Your workflow failed at step 47 of 50. Do you fix the issue and rerun from the beginning, or do you manually complete the remaining steps?

The Nervousness Test

If that question makes you nervous, your automation isn't idempotent. And that's a problem.

This post shares the journey to making reruns boring. For the full technical deep-dive, see the Idempotency Pattern Guide.

The Scenario That Started It All¶

It was a Friday afternoon. A file distribution workflow syncing CONTRIBUTING.md to 40 repositories had failed at repository 37. Rate limiting.

Three options presented themselves:

Rerun from the beginning - But would it create duplicate PRs for the 36 repos that succeeded?
Manually complete the remaining 4 - Doable, but tedious
Wait until Monday - The coward's choice

I chose option 1. And watched in horror as the workflow created 36 duplicate PRs.

The Learning Moment

That afternoon taught me more about idempotency than any documentation ever could.

The Fix Was Embarrassingly Simple¶

One conditional check before creating PRs:

EXISTING=$(gh pr list --head "$BRANCH" --json number --jq 'length')
if [ "$EXISTING" -eq 0 ]; then
  gh pr create --title "Automated update" --body "From central repo"
else
  echo "PR already exists, skipping creation"
fi

That's it. Check if it exists before creating it.

But that single fix led to a rabbit hole. What about the branch creation? The commits? The push? Each operation needed its own idempotency guard.

The Rabbit Hole¶

The more I looked, the more I found:

Branch operations needed force-reset to handle diverged state
Change detection was using git diff which doesn't see untracked files
Commits failed with "nothing to commit" on clean reruns
Pushes needed --force-with-lease to handle rebased branches

Each fix was simple. The challenge was finding them all.

The Full Breakdown

See Implementation Patterns for the five patterns that emerged from this work.

The Payoff¶

Three weeks later, the same workflow failed again. Different repository, different error. Network timeout.

This time, I clicked "Re-run jobs" and went to lunch.

When I came back, everything was green. The 39 successful repos had detected "no changes needed" and skipped. The failed repo had retried and succeeded.

No duplicates. No manual cleanup. No fear.

When It's Not Worth It¶

Not every workflow needs this treatment. A one-off migration script? Just run it carefully. A local development tool? Optimize for speed, not resilience.

The Decision Matrix helps calibrate where to invest. The short version:

High failure risk + High recovery cost = Full idempotency
Low failure risk + Low recovery cost = Don't bother

The Cliffhanger¶

There's one thing I haven't solved yet: caches.

What happens when your idempotent workflow depends on a cache that expired?

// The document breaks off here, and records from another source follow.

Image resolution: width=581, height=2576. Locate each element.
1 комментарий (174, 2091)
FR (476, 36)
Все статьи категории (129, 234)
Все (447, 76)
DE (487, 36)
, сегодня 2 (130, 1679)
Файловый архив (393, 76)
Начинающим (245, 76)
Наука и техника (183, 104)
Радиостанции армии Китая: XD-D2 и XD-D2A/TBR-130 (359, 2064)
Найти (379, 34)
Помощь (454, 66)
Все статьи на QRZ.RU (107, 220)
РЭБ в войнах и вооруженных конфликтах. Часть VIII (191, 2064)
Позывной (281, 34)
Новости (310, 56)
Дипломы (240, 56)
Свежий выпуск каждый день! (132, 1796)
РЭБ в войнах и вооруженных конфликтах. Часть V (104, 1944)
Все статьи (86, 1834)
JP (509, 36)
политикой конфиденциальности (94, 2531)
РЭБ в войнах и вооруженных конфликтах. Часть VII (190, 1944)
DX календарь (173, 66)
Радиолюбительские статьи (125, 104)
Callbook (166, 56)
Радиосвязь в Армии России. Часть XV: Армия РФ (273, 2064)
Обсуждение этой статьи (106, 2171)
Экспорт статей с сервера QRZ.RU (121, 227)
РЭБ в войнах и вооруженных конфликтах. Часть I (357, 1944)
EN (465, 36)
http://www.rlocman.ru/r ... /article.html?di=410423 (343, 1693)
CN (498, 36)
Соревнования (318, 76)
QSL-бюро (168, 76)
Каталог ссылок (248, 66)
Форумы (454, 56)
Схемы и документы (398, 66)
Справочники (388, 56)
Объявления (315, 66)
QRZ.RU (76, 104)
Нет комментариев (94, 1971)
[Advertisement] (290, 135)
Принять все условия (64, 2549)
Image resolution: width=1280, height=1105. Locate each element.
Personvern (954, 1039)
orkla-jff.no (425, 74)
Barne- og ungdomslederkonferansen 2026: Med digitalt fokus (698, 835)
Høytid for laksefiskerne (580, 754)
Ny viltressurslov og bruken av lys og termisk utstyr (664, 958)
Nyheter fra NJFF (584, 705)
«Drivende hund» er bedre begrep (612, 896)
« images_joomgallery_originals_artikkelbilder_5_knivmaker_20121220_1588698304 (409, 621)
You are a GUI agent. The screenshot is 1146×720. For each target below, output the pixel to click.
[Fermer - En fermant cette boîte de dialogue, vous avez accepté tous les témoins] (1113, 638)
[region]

Or a cache key that changed? The workflow that "worked fine on rerun" might fail spectacularly when the cache misses.

The Cache Test

If you deleted all caches and reran your workflow, would it still produce the same result?

That's the next frontier. For now, see Cache Considerations for the traps I've identified.

Start Here¶

If you're dealing with flaky reruns:

Read Pros and Cons to understand the tradeoffs
Score your workflow with the Decision Matrix
Apply the relevant Implementation Patterns
Test it by running twice

Your workflow failed at step 47. You fixed the bug, clicked rerun, and went to lunch. When you came back, everything was green. That's the power of idempotent automation.